Your objective ::
From the text on William Hunter Penman, copy word for word the passage from "William Hunter Penman" up to and including "and Chicago, Illinois.".

Text section ::
William Hunter Penman (May 18, 1858 – November 30, 1917) was the first known permanent resident of East Chicago, Indiana, and later its first mayor.

==Early life==

Penman was born in 1858 in Hammondsville, Ohio, to Scottish parents John Penman and Margaret Frazer. At the age of ten, he left school to work as a cooper.

In 1878, Penman went to work in the storage tank works of his brother-in-law, William Graver, in Pittsburgh. The Graver Tank Company was then expanding due to heavy demand from the Standard Oil Company. Penman soon became supervisor of the Pittsburgh works, a position he later also held at the company's subsequent locations in Lima, Ohio and Chicago, Illinois.

On December 13, 1883, Penman married Alice McCoy, of Enon Valley, Pennsylvania. They had two children.

==East Chicago==

In 1888, William Graver sent Penman to East Chicago to supervise the construction of the new Graver Tank Works there. Penman arrived in June 1888. At the time, the development of East Chicago had only just begun, with the completion of a railroad line to the city by the Chicago & Calumet Terminal Railway earlier the same year. The Graver Tank Works was the first set of buildings in the city.

Upon moving to East Chicago with his family, Penman built a two-story home at the corner of Tod and 148th Street, in what is today the city's Southside neighborhood. The Penmans boarded in nearby Hammond until the house was complete. The two-story house, which was soon joined by others, stood across the street from the Graver Tank Works. The Gravers' was the first home built in East Chicago.

The following year, in 1889, East Chicago was incorporated as a town. Penman was elected treasurer of the town council.

East Chicago held a special election of municipal officers on March 14, 1893, in order to become a city. Penman was elected mayor. He was reelected in April 1894.

In the 1894 election, Penman (a Republican) was opposed by the Democratic candidate, Colonel Redmond D. Walsh. In August 1895, Walsh swore out a warrant against Penman, accusing him of improperly using his office to secure a public contract for water mains. Penman thus became the first of many East Chicago mayors to face public corruption charges. However, when the case was tried to a jury, the jury not only acquitted Penman, but jointly issued a public testimonial to his character. In October 1895, Penman sued Walsh for defamation.

As mayor, Penman sought to establish the necessary infrastructure for urban development, including a municipal water supply and fire department. However, these utilities ultimately went bankrupt due to the city's inadequate finances in this early stage.

For a time in the 1890s, Penman and George McCoy operated the Penman & McCoy Tank and Boiler-Making Works in East Chicago. However, the works entered receivership and were sold in 1898.

==Texas==

In 1901, Penman formed his own company, the Penman Tank Company. Initially based in East Chicago, the company moved to Beaumont, Texas in 1902. Before the factory was even built in Beaumont, Penman Tank already had $500,000 in contracts, including from the Southern Pacific Railroad.

Penman died in on November 30, 1917, and was buried in Beaumont.

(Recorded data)
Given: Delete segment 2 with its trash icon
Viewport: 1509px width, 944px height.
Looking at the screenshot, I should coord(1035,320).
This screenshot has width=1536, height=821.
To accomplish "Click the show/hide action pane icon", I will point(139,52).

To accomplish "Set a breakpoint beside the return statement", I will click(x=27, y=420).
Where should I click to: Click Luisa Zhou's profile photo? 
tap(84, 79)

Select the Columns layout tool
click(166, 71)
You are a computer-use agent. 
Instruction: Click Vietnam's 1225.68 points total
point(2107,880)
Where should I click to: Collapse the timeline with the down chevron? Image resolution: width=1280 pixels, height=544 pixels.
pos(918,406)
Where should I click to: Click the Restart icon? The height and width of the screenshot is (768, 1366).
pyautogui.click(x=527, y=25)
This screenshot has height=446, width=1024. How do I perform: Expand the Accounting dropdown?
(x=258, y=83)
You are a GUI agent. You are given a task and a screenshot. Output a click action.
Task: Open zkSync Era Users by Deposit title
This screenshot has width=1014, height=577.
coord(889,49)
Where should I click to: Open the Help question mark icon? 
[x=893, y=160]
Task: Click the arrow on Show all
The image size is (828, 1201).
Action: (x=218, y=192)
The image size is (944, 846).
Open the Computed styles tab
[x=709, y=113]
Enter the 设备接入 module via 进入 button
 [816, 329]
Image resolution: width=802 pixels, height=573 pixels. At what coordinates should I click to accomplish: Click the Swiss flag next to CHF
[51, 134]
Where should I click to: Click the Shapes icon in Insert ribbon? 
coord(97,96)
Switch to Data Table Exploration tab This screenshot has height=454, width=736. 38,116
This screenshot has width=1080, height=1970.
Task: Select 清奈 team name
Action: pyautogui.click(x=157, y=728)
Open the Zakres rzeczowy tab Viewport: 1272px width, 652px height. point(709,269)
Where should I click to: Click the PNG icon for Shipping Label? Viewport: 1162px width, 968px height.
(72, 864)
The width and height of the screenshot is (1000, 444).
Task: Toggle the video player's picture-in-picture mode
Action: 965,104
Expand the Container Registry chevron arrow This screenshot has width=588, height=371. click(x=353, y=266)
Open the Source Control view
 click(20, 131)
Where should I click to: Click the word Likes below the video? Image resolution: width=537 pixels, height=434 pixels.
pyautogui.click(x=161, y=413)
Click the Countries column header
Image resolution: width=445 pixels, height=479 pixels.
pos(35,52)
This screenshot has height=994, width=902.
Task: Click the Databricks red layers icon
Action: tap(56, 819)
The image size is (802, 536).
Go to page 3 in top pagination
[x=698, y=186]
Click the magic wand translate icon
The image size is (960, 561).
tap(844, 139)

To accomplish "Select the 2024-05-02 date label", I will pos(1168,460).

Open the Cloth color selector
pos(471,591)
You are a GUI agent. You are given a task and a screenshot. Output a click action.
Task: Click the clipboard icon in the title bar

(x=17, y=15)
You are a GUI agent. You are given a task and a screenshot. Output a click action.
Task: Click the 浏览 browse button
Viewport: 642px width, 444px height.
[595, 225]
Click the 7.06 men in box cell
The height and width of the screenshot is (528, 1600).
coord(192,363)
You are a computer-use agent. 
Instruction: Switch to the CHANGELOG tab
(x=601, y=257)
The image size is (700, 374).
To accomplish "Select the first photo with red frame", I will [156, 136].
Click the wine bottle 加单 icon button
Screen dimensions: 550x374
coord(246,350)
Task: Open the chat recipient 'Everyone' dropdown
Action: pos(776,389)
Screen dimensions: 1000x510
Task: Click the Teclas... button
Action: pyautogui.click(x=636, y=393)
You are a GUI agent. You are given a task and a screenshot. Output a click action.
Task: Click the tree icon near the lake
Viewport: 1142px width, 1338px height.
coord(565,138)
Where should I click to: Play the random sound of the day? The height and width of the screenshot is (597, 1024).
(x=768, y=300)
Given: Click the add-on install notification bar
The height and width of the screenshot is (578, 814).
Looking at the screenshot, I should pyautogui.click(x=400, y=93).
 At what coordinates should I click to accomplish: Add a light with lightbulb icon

Answer to the exercise ::
William Hunter Penman (May 18, 1858 – November 30, 1917) was the first known permanent resident of East Chicago, Indiana, and later its first mayor.

==Early life==

Penman was born in 1858 in Hammondsville, Ohio, to Scottish parents John Penman and Margaret Frazer. At the age of ten, he left school to work as a cooper.

In 1878, Penman went to work in the storage tank works of his brother-in-law, William Graver, in Pittsburgh. The Graver Tank Company was then expanding due to heavy demand from the Standard Oil Company. Penman soon became supervisor of the Pittsburgh works, a position he later also held at the company's subsequent locations in Lima, Ohio and Chicago, Illinois.